— Тогда я тоже хочу своим солдатикам красивую одежду и локоны, чтобы и у них была душа, — заявил Ууно.
— Что поделаешь, дорогой мой, нет у твоих солдатиков ни красивой одежды, ни локонов! Когда-то давно было и то и другое, они тогда бились копьями и мечами; а теперь всюду только бомбы. Бомбы в воздухе и на воде, под землей и под водой. Красивая одежда и локоны теперь ни к чему — прежде чем люди ее увидят, ты уже будешь убит. Красивая одежда и локоны остались только у девочек, чтобы они могли закрывать и открывать глаза, будто у них есть душа.
— А я хочу, чтобы у моих солдатиков была душа и чтоб у них тоже глаза закрывались и открывались! — воскликнул Ууно; он готов был заплакать; из объяснений отца он кое-как понял только одно: нет и не будет души у его солдатиков и глаза у них никогда не будут закрываться и открываться.
— Хорошо, конечно, написать Деду Морозу; он, верно, поможет! — сказал отец, чтобы хоть как-то успокоить сына.
— Да, да, папа, напиши Деду Морозу, пусть он вложит душу моим солдатикам! — обрадовался мальчик.
— Но это будет только к следующему рождеству, потому что раньше Дед Мороз писем не принимает.
— А почему не принимает?
— Некогда, у него дел много. А вот месяца за два до следующего рождества я напишу. Тогда Дед Мороз заставит работать все свои большие и маленькие мастерские и приготовит много-много одежды и локонов, так чтобы души хватило на всех солдатиков.
— И глаза чтобы закрывались и открывались? — доверчиво спросил Ууно.
— Да, чтоб закрывались и открывались, — подтвердил отец.
— А у лошадей, на которых всадники, тоже?
— Но ведь у лошадей не бывает красивой одежды.
— А если их тоже красиво одеть, будет у них душа? — поинтересовался мальчик.
— Так ты, пожалуй, и свой столик захочешь принарядить и локоны ему сделать, чтобы и у него душа была, — засмеялся отец.

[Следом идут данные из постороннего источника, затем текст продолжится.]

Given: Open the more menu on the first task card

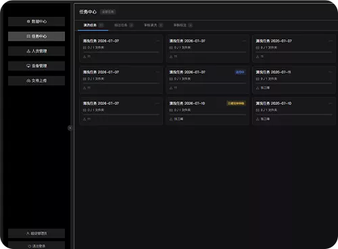Looking at the screenshot, I should [158, 41].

Ууно не совсем ясно понял, над чем смеется отец, но все же засмеялся и сам:
— Снежной бабе надо тоже сделать красивую одежду и локоны, пусть и у нее душа будет.
— И всем кольям на огороде тоже, — продолжал отец.
Тут Ууно весело засмеялся. Очень смешно получалось, когда он представил себе, будто у огородных кольев тоже есть одежда, и локоны, и даже глаза, которые закрываются и открываются. Но больше всего рассмешило Ууно другое: эти колья напомнили ему и штаны отца, которые однажды висели на изгороди. Ветер надул их, они стали большими и круглыми, и казалось, что на изгороди висят не штаны и рубашка, а сам отец. Ничто не вызывало у мальчика столь безудержного смеха, как болтающиеся штаны и рубашки, время от времени почему-то наполняющиеся ветром.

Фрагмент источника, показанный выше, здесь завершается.